I have mild ON in my left eye. I had an MRI which showed tiny non-specific lesions aytpical of MS. I'm over 50. I had a ton of bloodwork done that was normal.

Why have I been referred to an MS clinic and why do I get the feeling an LP will be ordered?

This is what makes me wonder why the LP?


"ON in adults aged over 50, for whom it is their first neurological symptom, is rarely associated with MS. Indeed, for this group, ON is often a misleading diagnosis and the cause is often ischemic optic neuropathy or some other condition."

I can't post the link to the source because I'm new! (have to have posted 10 times).

I guess I should buy a lottery ticket because I got Dxed at at 52 by the folks at John's Hopkins after I had ON in my right eye and lost almost all color vision in that eye for several months. I did develop a flock of lesions in the next two years and did have a positive (at least two bands) results in spine fluid LP test.

It was the positive LP that made an immediate MS diagnosis possible.

My Avonex treatment and my own supplement program resulted in no enhancing/new lesions after year two, and that was 8 years ago. I hung on long enought to retire with 30 years service. I am now a "tripple dipper"... Civil Service, Military and Social Security.

Avonex can prevent or reduce severity of MS.

jackD

Thanks Jack -- Looking back, do you think you had symptoms before age 52? Was the ON after you were 50 or before? I'm wondering if like so many others had MS for years and weren't dx'd until you found docs who went the distance.

I'm lucky to live in Boston, so I know what it's like to have access to places like Johns Hopkins.

Be well!

Hi and Welcome to NeuroTalk, Thisiswater..

There are quit a few, here, who were DX in their 50s. Most can think back to a time in their youth, when they may have had MS symptoms.

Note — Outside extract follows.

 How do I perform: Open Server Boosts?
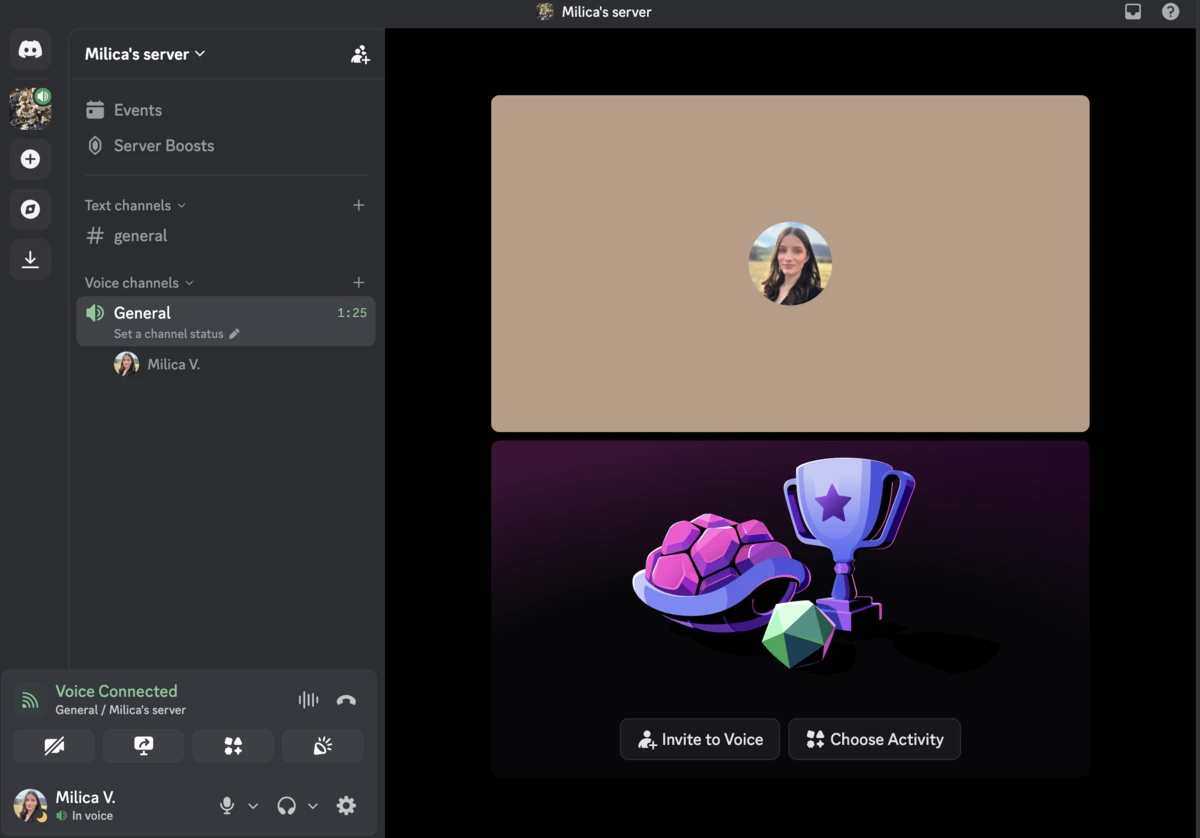click(163, 145)
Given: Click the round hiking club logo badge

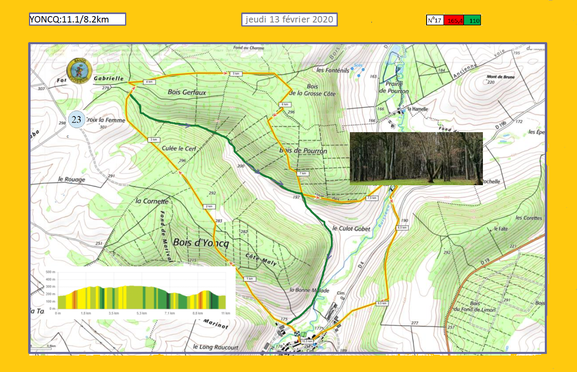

I have a double DX...I was DXed at 35, as a result of an LP (myleogram) went into remission and deniel and then DXed at 53, when MS rose it's ugly head again. My 50s is when it hit me the hardest and stayed around to do it's damage..

I hope your Doc is wrong and your ON clears up an goes away..

ON is often the first indication of MS, BUT it is not DEFINITIVE for MS. I can't remember the stat offhand, but I think about 50% with ON eventually prove to have MS.

Your neuro probably wants to (hopefully) rule out a MS dx (for now) ... given that you have lesions and ON (even if the lesions "appear" to be atypical to him). I guess he wants a "specialist's" opinion on this ....

Cherie

I was dxd last year at 53...had sxs for at least 4 years, but also have fibro, which has similar symptoms...in fact, my old orthopaedist told me that he read research showing that fibro patients were going into MS, and that I should watch out...of course, I didn't remember this until neuros started suggesting MS...
MS is such a weird disorder...it can mimic so many others, and it's so hard to pin the dx...
good luck, and look at NT for info...

I had a what you call CIS, but it was a bit paroxysmal. I think I got the spinal tap like 2 months after..... which I think I should have waited because it was normal. I'm thrilled its normal.... but something tells me whatever is going on with me is just very early.

My spinal tap was hell. I had begun my student teaching and ended up having to miss a week because of the horrendous headache and backache that I had. I laid on the couch and could not sit up right or really do anything. I will never repeat that again. dx or no dx
Some people get one and have no problems with it. My neuro who is a _____ did it, and I think he did that wrong too.

I was thinking that, if I hadn't brushed off my first MS symptoms at 24, and gone to a Neuro, I probably wouldn't have been DXed either. By the time I had my LP/Myleogram at 35, I was well into the disease and was DXed right away.